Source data
⁂
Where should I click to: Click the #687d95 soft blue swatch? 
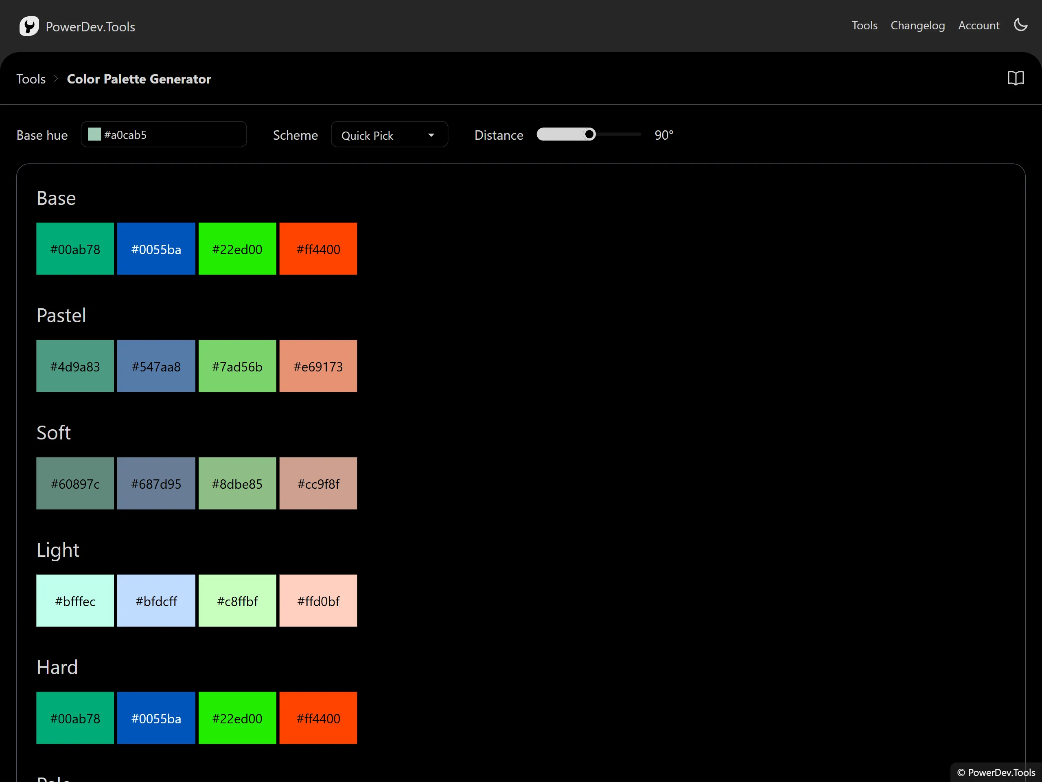coord(157,483)
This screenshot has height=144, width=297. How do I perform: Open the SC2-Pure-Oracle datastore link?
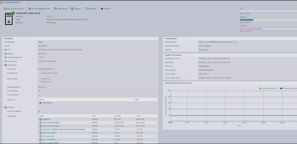[49, 133]
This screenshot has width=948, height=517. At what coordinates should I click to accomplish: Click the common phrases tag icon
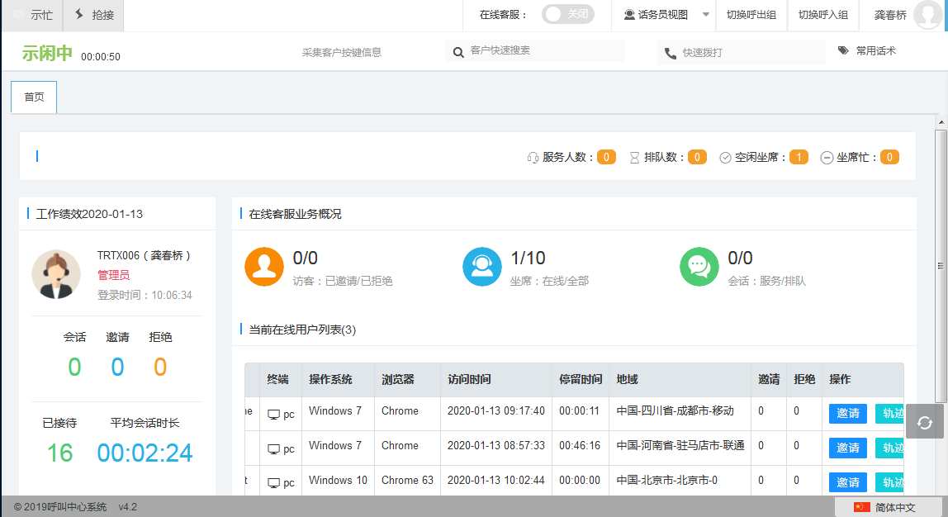click(x=843, y=51)
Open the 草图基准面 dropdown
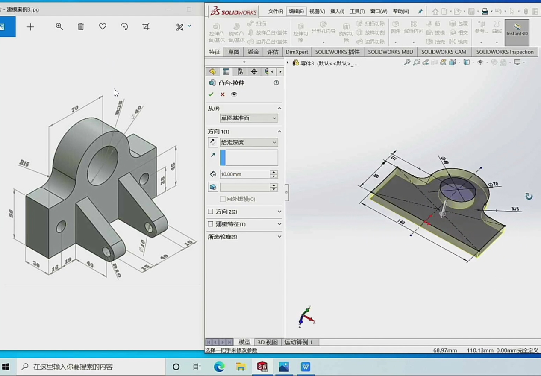This screenshot has width=541, height=376. click(x=248, y=118)
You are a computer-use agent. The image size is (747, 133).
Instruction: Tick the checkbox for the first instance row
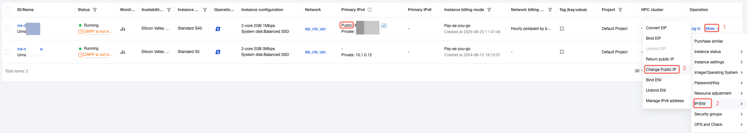(x=8, y=29)
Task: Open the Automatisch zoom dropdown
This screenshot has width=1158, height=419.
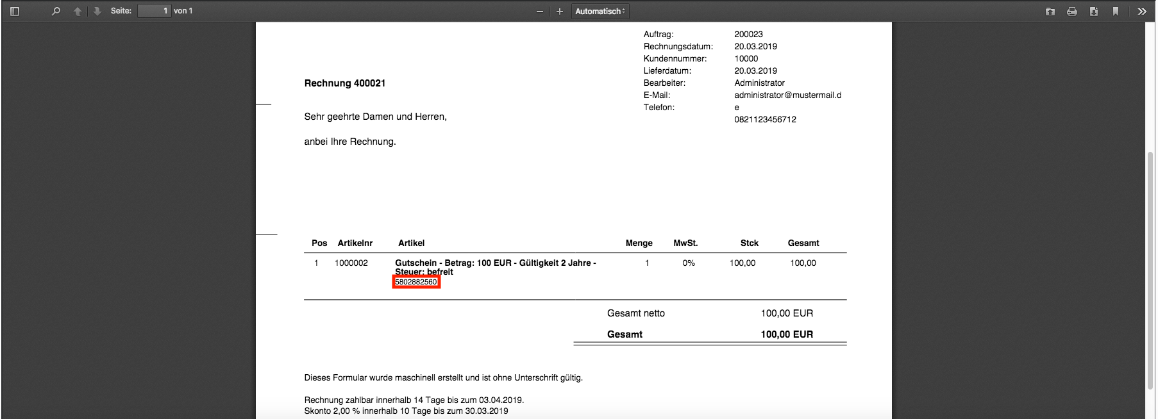Action: [x=600, y=12]
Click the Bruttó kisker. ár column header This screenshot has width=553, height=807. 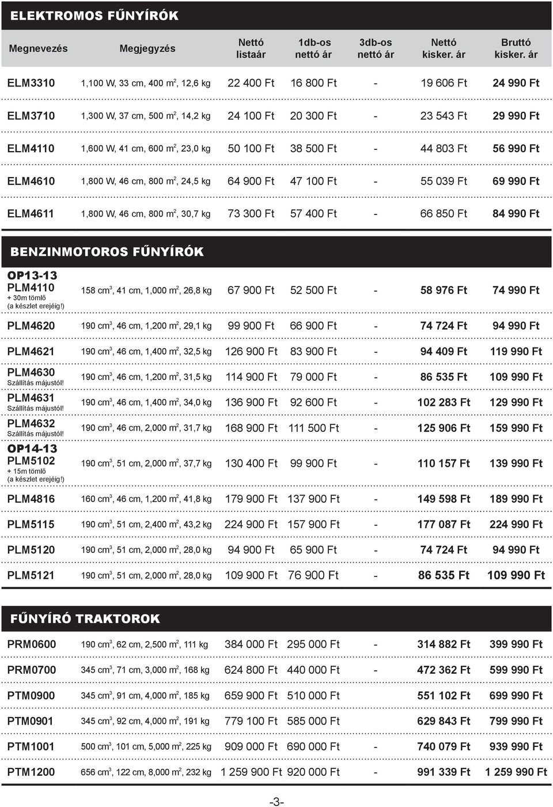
⁂
- [Task instructions]:
Only the text of the records belongs in the answer, printed exactly and without pictures.

- [Task output]:
Where should I click to: Click the #687d95 soft blue swatch? 
coord(157,483)
This screenshot has height=144, width=297. How do I perform: Open the SC2-Pure-Oracle datastore link?
[49, 133]
This screenshot has width=948, height=517. At what coordinates should I click to accomplish: Click the common phrases tag icon
click(x=843, y=51)
Open the 草图基准面 dropdown
This screenshot has width=541, height=376. click(x=248, y=118)
You are a computer-use agent. The image size is (747, 133).
Instruction: Tick the checkbox for the first instance row
(x=8, y=29)
Task: Open the Automatisch zoom dropdown
This screenshot has width=1158, height=419.
Action: [x=600, y=12]
Click the Bruttó kisker. ár column header This screenshot has width=553, height=807. 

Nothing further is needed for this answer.